Transcribe.cpp – ggml based transcription engine

Project - transcribe.cpptranscribe.cpp Apr 2026 - now I'm super excited to share transcribe.cpp today.

transcribe.cpp is a ggml based transcription library which supports all the latest transcription models. Every model published under the handy-computer HF org has been numerically validated and WER tested to match the reference implementation. It's accelerated everywhere.

I'm the author and maintainer of Handy. This library grew from the pains of distributing a cross-platform speech-to-text application to many people.

This is a v0.1.0 library which means that there are some rough edges which I cannot discover alone! Please report them, and let's fix them together!

Motivation

Let me say this. I think distributing a cross-platform application with the current ASR inference stack is terrible.

You've basically got whisper.cpp and ONNX. That's it. You could roll MLX in for Apple devices, but now you've to support two different engines and port models to each. I've been a fan of ONNX for getting model support into Handy quickly, but so much performance is left on the table with CPU only.

● Listed entries

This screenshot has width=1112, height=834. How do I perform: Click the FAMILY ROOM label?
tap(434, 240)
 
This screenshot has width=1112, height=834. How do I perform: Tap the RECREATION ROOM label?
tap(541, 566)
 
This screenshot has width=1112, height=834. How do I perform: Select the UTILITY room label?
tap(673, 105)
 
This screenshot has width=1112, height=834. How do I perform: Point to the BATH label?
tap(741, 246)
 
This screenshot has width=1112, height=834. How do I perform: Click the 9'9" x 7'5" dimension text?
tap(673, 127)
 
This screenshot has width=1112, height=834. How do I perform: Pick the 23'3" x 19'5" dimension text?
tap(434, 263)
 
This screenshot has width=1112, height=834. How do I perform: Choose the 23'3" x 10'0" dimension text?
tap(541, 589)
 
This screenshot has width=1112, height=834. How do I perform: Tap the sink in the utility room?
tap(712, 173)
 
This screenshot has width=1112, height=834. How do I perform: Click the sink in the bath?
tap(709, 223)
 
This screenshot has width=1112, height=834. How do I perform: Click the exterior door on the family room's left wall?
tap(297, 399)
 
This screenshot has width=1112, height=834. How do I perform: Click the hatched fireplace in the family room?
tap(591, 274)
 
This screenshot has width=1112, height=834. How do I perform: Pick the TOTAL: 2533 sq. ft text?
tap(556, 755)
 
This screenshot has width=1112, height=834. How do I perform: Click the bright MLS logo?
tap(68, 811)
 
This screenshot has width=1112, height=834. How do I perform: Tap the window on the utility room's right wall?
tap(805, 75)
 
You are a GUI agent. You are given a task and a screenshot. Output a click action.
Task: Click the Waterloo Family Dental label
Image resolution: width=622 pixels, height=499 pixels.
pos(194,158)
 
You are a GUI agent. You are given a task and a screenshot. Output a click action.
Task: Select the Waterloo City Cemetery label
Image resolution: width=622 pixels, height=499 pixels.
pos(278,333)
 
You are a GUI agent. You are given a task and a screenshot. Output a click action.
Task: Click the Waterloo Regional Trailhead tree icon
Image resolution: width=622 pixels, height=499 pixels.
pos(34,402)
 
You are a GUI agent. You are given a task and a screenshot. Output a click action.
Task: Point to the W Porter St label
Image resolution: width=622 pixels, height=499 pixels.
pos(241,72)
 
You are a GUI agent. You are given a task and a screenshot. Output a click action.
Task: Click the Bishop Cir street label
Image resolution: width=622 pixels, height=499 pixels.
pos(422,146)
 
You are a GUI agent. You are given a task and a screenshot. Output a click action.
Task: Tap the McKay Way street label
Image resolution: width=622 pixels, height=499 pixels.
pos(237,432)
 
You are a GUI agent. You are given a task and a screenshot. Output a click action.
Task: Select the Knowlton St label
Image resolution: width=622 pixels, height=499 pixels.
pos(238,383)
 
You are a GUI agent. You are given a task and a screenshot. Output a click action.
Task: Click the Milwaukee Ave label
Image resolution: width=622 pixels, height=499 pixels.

● Problem to work on
According to the transcribe.cpp announcement, which two options make up the current ASR inference stack? The records come from a different source than the transcribe.cpp announcement.

● Answer to this problem
whisper.cpp and ONNX